→ **OBJECTIVE**: Render the records from their first line through the line containing "will click(x=295, y=598)." as a JSON list of strings, one string per line, with blank lines omitted.

>> begin RECORDS SUPPLIED

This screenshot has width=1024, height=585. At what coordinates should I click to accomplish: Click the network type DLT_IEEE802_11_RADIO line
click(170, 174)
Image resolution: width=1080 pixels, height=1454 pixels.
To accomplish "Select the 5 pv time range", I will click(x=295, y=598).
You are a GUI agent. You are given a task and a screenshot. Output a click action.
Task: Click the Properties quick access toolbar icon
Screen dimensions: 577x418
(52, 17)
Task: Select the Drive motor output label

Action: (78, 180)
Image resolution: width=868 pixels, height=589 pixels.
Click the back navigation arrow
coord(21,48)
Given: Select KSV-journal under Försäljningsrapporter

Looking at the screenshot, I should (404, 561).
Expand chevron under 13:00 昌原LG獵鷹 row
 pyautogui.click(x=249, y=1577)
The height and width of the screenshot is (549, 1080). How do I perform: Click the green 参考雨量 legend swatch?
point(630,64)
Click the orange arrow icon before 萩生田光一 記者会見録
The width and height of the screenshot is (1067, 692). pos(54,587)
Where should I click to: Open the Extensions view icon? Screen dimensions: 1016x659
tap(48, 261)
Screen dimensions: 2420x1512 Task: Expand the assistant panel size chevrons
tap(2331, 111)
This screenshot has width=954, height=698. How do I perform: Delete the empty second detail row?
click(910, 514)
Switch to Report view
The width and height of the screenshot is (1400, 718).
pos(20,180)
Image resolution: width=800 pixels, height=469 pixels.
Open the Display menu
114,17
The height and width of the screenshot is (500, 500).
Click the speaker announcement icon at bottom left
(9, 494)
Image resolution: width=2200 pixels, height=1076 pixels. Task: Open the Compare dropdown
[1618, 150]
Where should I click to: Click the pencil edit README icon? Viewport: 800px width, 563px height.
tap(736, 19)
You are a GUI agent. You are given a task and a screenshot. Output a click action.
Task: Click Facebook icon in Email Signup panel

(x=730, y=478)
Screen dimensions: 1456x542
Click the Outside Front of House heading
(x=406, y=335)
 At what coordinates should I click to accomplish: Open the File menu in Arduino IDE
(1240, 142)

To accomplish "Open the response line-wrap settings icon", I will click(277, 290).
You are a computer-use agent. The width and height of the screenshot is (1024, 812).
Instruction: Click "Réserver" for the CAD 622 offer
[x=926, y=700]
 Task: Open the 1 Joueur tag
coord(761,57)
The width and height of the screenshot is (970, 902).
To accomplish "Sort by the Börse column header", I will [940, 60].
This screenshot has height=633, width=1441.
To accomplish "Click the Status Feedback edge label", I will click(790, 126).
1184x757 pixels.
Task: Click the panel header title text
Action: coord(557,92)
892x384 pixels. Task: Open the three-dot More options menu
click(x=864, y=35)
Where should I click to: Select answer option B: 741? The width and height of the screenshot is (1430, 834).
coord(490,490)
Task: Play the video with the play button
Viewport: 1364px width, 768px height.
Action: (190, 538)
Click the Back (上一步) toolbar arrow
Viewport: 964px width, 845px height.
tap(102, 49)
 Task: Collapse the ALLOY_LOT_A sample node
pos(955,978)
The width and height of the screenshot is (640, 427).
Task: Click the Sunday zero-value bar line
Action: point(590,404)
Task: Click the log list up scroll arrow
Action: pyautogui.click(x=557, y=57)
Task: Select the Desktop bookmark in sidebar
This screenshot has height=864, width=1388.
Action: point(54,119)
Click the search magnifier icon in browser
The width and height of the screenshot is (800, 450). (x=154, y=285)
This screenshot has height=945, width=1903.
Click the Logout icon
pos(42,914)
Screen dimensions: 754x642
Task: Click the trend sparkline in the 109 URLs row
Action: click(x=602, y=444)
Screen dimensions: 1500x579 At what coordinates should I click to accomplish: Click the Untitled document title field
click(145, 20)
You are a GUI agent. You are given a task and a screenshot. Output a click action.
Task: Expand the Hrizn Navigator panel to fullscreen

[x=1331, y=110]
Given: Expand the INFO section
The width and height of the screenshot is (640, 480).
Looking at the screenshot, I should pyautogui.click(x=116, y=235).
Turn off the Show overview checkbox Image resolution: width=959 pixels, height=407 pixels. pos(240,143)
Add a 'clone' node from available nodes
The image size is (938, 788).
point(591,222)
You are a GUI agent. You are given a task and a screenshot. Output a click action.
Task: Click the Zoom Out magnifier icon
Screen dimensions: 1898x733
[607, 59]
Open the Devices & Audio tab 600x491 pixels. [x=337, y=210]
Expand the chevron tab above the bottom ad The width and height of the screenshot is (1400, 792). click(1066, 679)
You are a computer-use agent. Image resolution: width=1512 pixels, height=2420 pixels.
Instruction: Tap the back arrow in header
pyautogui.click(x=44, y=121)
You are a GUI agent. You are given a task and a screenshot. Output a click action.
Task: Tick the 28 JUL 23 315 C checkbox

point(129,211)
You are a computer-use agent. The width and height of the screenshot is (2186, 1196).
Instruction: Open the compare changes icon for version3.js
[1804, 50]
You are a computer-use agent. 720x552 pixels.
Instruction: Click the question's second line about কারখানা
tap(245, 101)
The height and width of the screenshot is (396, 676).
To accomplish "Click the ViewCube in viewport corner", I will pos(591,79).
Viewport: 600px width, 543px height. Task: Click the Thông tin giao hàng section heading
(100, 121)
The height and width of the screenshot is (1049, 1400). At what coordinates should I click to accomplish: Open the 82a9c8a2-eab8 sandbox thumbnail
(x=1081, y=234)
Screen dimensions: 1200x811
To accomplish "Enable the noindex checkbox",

>> end RECORDS SUPPLIED

→ **SOLUTION TO THE PROBLEM**:
[
  "This screenshot has width=1024, height=585. At what coordinates should I click to accomplish: Click the network type DLT_IEEE802_11_RADIO line",
  "click(170, 174)",
  "Image resolution: width=1080 pixels, height=1454 pixels.",
  "To accomplish \"Select the 5 pv time range\", I will click(x=295, y=598)."
]